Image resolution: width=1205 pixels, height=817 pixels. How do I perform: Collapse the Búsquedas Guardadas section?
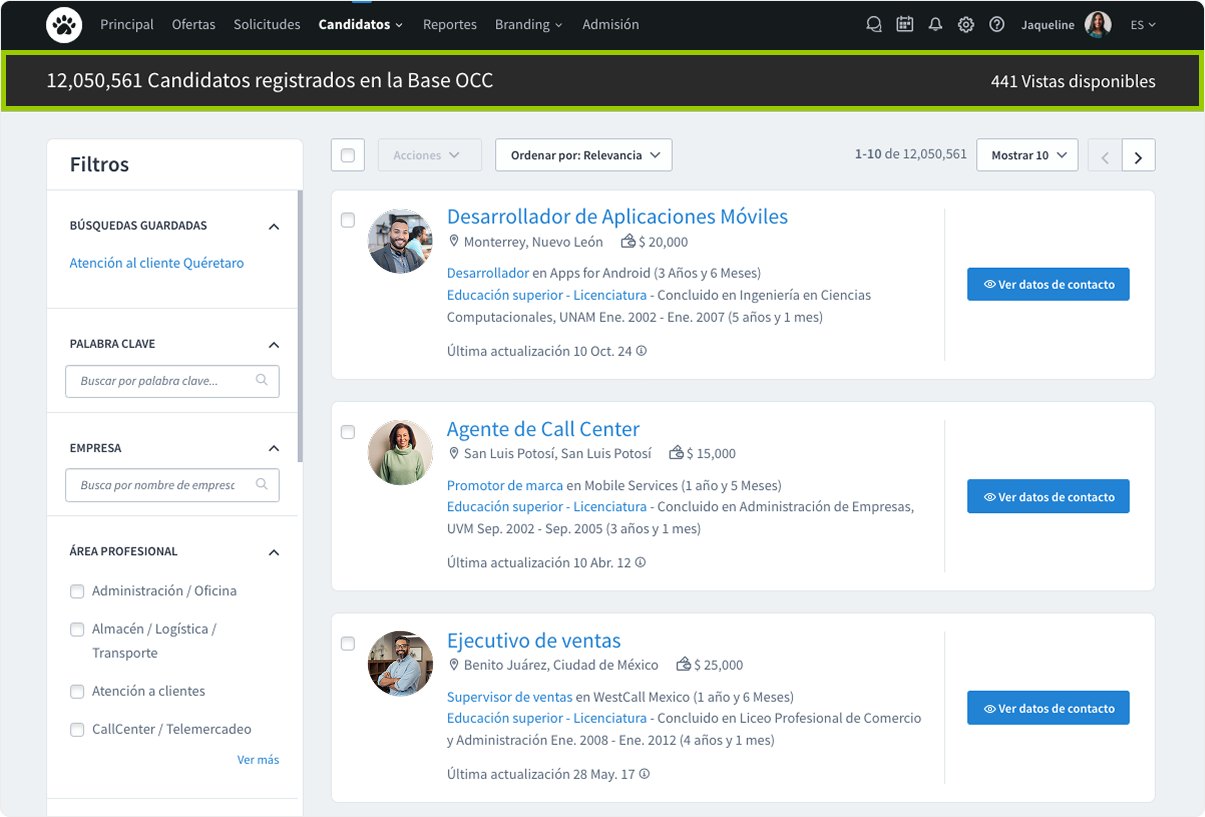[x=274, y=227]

* * * *

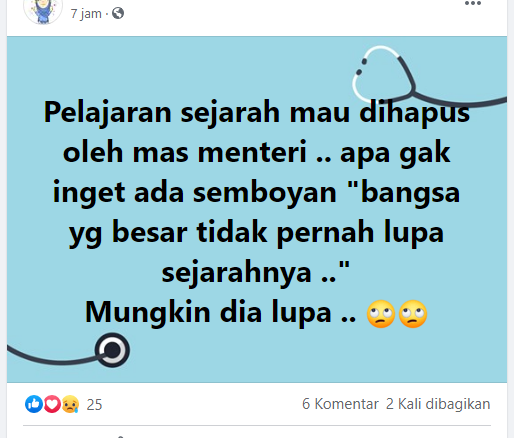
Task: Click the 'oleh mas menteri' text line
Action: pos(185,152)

* * * *

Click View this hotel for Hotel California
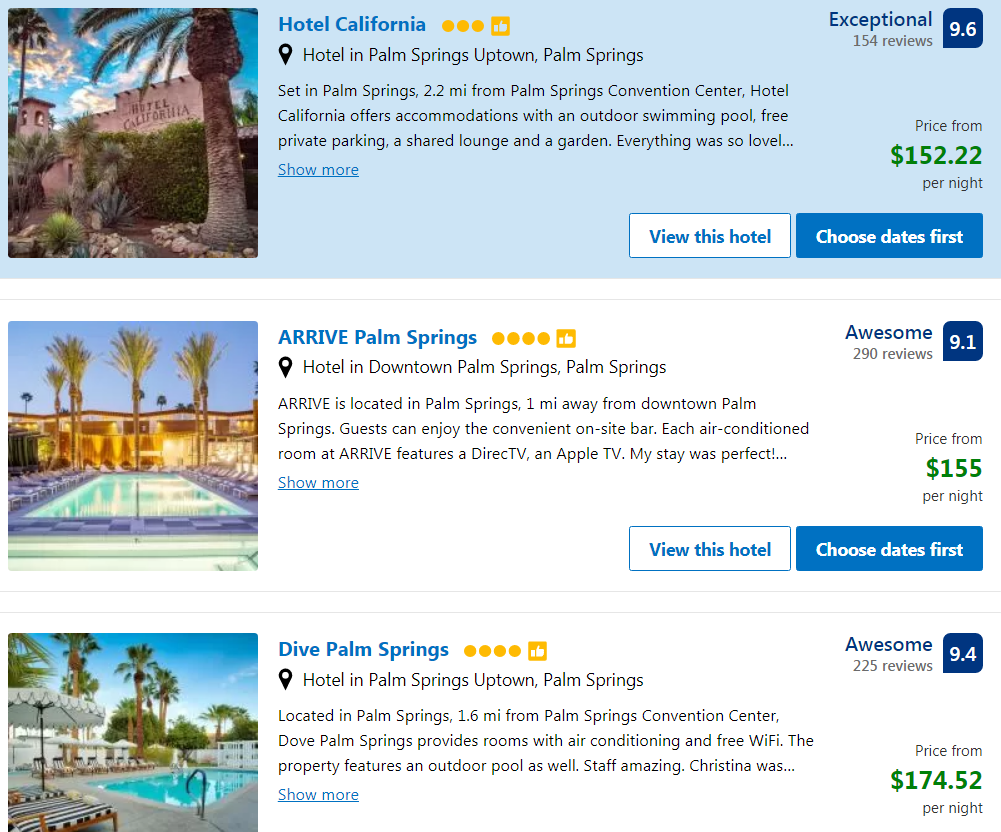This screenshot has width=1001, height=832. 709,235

* * * *

Extract the lines from the one containing "Image resolution: width=1205" up to and including the one containing "[x=274, y=227]", and copy them without any changes. Leave the pictures out of the answer.

Image resolution: width=1205 pixels, height=817 pixels. How do I perform: Collapse the Búsquedas Guardadas section?
[x=274, y=227]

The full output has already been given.